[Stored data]
---*---

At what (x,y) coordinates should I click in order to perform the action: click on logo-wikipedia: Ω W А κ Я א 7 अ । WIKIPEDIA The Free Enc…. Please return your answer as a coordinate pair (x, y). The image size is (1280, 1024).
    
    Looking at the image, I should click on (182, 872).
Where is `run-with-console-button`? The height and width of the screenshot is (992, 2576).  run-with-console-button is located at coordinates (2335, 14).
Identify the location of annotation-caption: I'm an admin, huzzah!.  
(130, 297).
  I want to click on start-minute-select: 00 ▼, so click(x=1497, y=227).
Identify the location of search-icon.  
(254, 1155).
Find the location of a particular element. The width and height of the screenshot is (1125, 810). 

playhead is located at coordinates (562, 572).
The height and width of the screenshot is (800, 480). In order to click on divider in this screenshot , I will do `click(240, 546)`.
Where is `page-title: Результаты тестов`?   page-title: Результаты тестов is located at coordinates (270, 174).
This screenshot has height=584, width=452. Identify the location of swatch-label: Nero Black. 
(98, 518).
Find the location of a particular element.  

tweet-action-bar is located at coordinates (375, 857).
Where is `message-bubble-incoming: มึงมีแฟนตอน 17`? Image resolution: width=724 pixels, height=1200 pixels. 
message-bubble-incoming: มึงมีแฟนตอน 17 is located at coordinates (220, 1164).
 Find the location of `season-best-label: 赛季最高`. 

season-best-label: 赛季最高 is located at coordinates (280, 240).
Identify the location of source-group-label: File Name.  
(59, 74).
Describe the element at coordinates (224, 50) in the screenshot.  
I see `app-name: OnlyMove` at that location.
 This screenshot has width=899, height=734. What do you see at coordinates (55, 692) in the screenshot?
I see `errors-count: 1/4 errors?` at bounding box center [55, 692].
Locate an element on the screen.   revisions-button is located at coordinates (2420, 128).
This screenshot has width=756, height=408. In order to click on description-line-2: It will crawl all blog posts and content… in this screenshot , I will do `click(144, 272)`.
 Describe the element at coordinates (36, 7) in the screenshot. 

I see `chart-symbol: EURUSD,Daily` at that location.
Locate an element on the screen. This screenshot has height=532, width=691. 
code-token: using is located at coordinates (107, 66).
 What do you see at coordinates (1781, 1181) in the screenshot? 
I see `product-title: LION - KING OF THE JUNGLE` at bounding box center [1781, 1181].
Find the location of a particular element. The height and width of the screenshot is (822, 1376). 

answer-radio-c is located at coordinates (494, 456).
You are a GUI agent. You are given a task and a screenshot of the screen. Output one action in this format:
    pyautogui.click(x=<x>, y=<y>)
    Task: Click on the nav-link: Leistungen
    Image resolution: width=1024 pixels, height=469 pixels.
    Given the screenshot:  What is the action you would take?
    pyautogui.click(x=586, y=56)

---*---

--- What is expected ---
Please output all the items above as a Markdown table with a Row column numbering each line and a Content column holding the line itself, leaving out blank lines.

--- Reply ---
| Row | Content |
|---|---|
| 1 | At what (x,y) coordinates should I click in order to perform the action: click on logo-wikipedia: Ω W А κ Я א 7 अ । WIKIPEDIA The Free Enc…. Please return your answer as a coordinate pair (x, y). The image size is (1280, 1024). |
| 2 |     Looking at the image, I should click on (182, 872). |
| 3 | Where is `run-with-console-button`? The height and width of the screenshot is (992, 2576).  run-with-console-button is located at coordinates (2335, 14). |
| 4 | Identify the location of annotation-caption: I'm an admin, huzzah!.   |
| 5 | (130, 297). |
| 6 |   I want to click on start-minute-select: 00 ▼, so click(x=1497, y=227). |
| 7 | Identify the location of search-icon.   |
| 8 | (254, 1155). |
| 9 | Find the location of a particular element. The width and height of the screenshot is (1125, 810).  |
| 10 | playhead is located at coordinates (562, 572). |
| 11 | The height and width of the screenshot is (800, 480). In order to click on divider in this screenshot , I will do `click(240, 546)`. |
| 12 | Where is `page-title: Результаты тестов`?   page-title: Результаты тестов is located at coordinates (270, 174). |
| 13 | This screenshot has height=584, width=452. Identify the location of swatch-label: Nero Black.  |
| 14 | (98, 518). |
| 15 | Find the location of a particular element.   |
| 16 | tweet-action-bar is located at coordinates (375, 857). |
| 17 | Where is `message-bubble-incoming: มึงมีแฟนตอน 17`? Image resolution: width=724 pixels, height=1200 pixels.  |
| 18 | message-bubble-incoming: มึงมีแฟนตอน 17 is located at coordinates (220, 1164). |
| 19 |  Find the location of `season-best-label: 赛季最高`.  |
| 20 | season-best-label: 赛季最高 is located at coordinates (280, 240). |
| 21 | Identify the location of source-group-label: File Name.   |
| 22 | (59, 74). |
| 23 | Describe the element at coordinates (224, 50) in the screenshot.   |
| 24 | I see `app-name: OnlyMove` at that location. |
| 25 |  This screenshot has width=899, height=734. What do you see at coordinates (55, 692) in the screenshot? |
| 26 | I see `errors-count: 1/4 errors?` at bounding box center [55, 692]. |
| 27 | Locate an element on the screen.   revisions-button is located at coordinates (2420, 128). |
| 28 | This screenshot has width=756, height=408. In order to click on description-line-2: It will crawl all blog posts and content… in this screenshot , I will do `click(144, 272)`. |
| 29 |  Describe the element at coordinates (36, 7) in the screenshot.  |
| 30 | I see `chart-symbol: EURUSD,Daily` at that location. |
| 31 | Locate an element on the screen. This screenshot has height=532, width=691.  |
| 32 | code-token: using is located at coordinates (107, 66). |
| 33 |  What do you see at coordinates (1781, 1181) in the screenshot?  |
| 34 | I see `product-title: LION - KING OF THE JUNGLE` at bounding box center [1781, 1181]. |
| 35 | Find the location of a particular element. The height and width of the screenshot is (822, 1376).  |
| 36 | answer-radio-c is located at coordinates (494, 456). |
| 37 | You are a GUI agent. You are given a task and a screenshot of the screen. Output one action in this format: |
| 38 |     pyautogui.click(x=<x>, y=<y>) |
| 39 |     Task: Click on the nav-link: Leistungen |
| 40 |     Image resolution: width=1024 pixels, height=469 pixels. |
| 41 |     Given the screenshot:  What is the action you would take? |
| 42 |     pyautogui.click(x=586, y=56) |